Christmas gets weirder and weirder every year. I was in a bookstore the other day and I found this Charlie Brown Christmas kit. Is it me or does the very notion of this run contrary to the whole point of that particular Christmas special?
I've you've ever visited the Cake Wrecks site you've seen some truly horrific excuses for professionally decorated cakes. This week I found examples in my own town. All three of these were from the same bakery. I warn you, this is not for the weak of heart...or stomach.
Rudolph the Moldy Moustached Icing Blob anyone? No takers? No wonder. Even the cake looks revolted by itself.

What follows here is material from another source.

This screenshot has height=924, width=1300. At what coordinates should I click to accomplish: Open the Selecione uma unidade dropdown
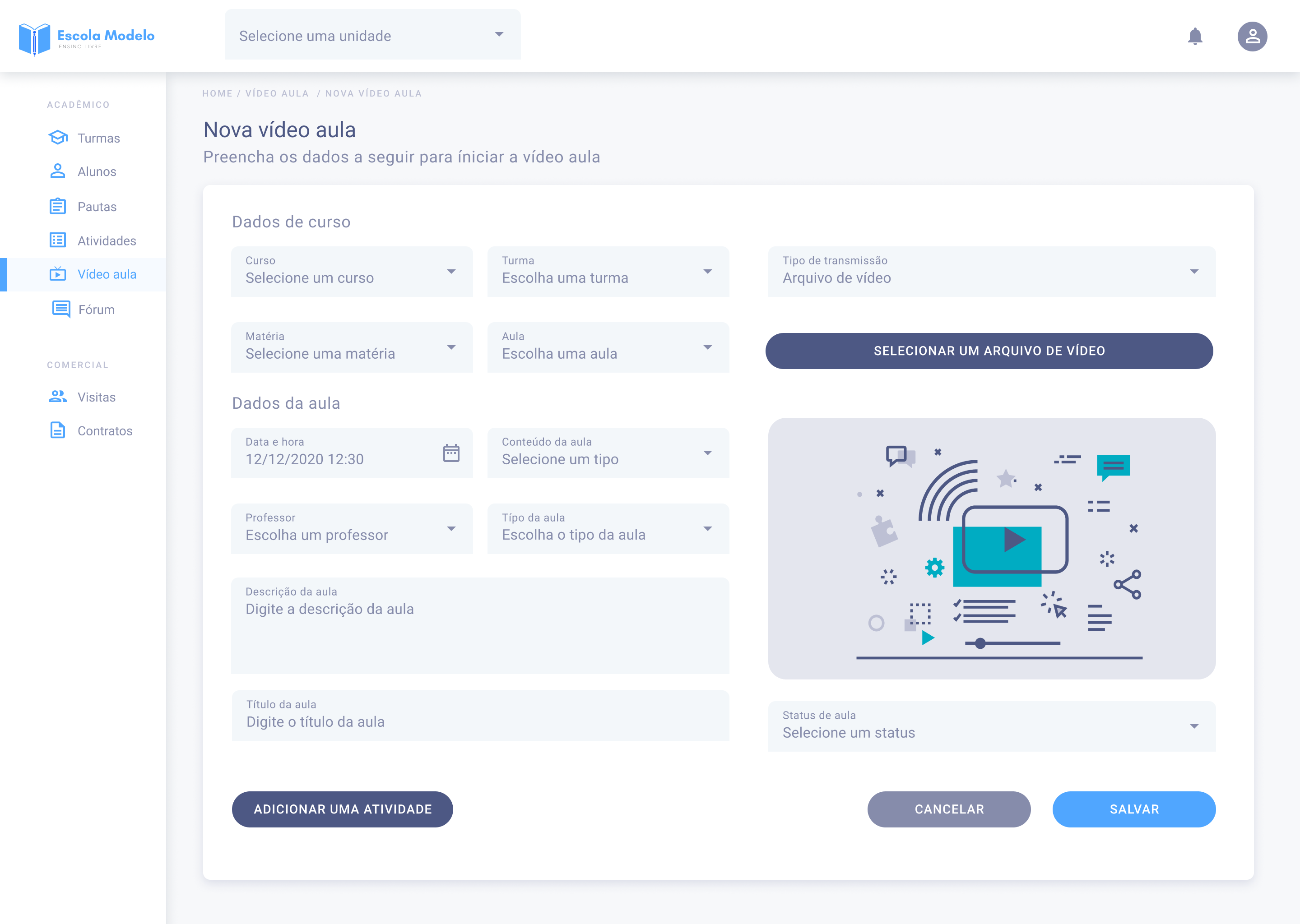point(372,35)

How about this charming cake?
You're a foul one, Mr. Wreck.
You're a nasty wasty cake.
You're as pretty as some roadkill, you're as yummy as it too.

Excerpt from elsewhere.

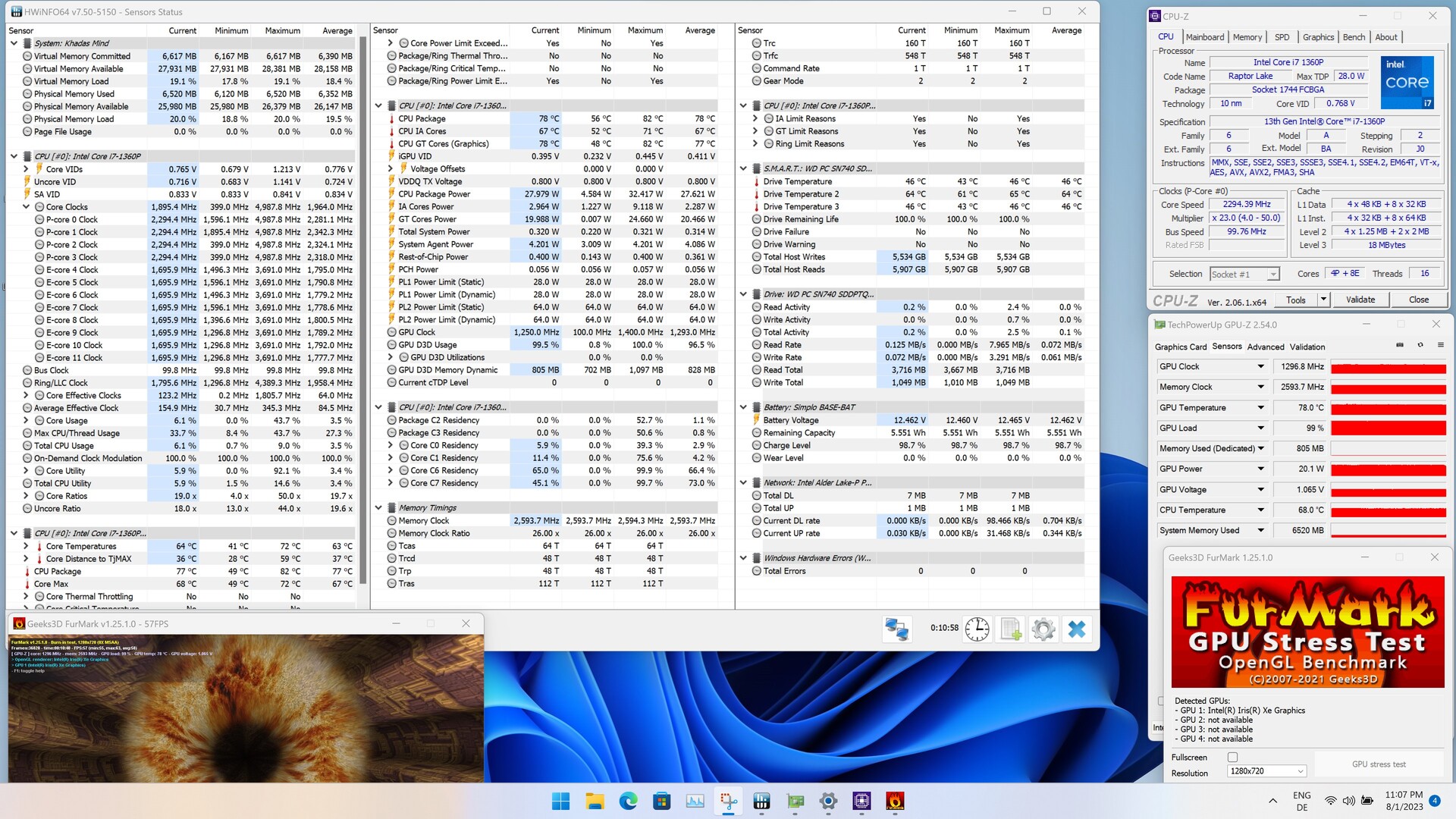Open GPU-Z Graphics Card tab
The image size is (1456, 819).
1180,347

You're a slimy icky pile of green and red poo.
Lest we think the wrecks are limited to full-sized cake allow me to present some disastrous donuts. I'm not sure what is more upsetting, the snow white faces, the leaves for noses, the oddly swirly "hair," or the skewed smiles indicating a general sense of nausea.
Ok, I have poked fun at the bizarre ideas others have made available for Christmas, it's time to turn the tables on myself. Our office had the staff Christmas party this week. I presented this cushy handmade pillow to one of my coworkers who is known for laying her head on the ample bosom of another coworker and remarking on how comfortable a place it is to rest her head. I figure now she has a set of hooters to lay on any time she needs it.
Yes, I really made this and really gave it as a gift to a coworker in a place where I've only been working for about 3 months. I am just that twisted. Apparently, my coworkers are equally twisted. They thought it was fantastic.
Yeah, yeah, next you'll find the pillow on Regretsy.com. Just remember I've done an annual skewering of Etsy crafts just in time for various holidays for the past couple of years.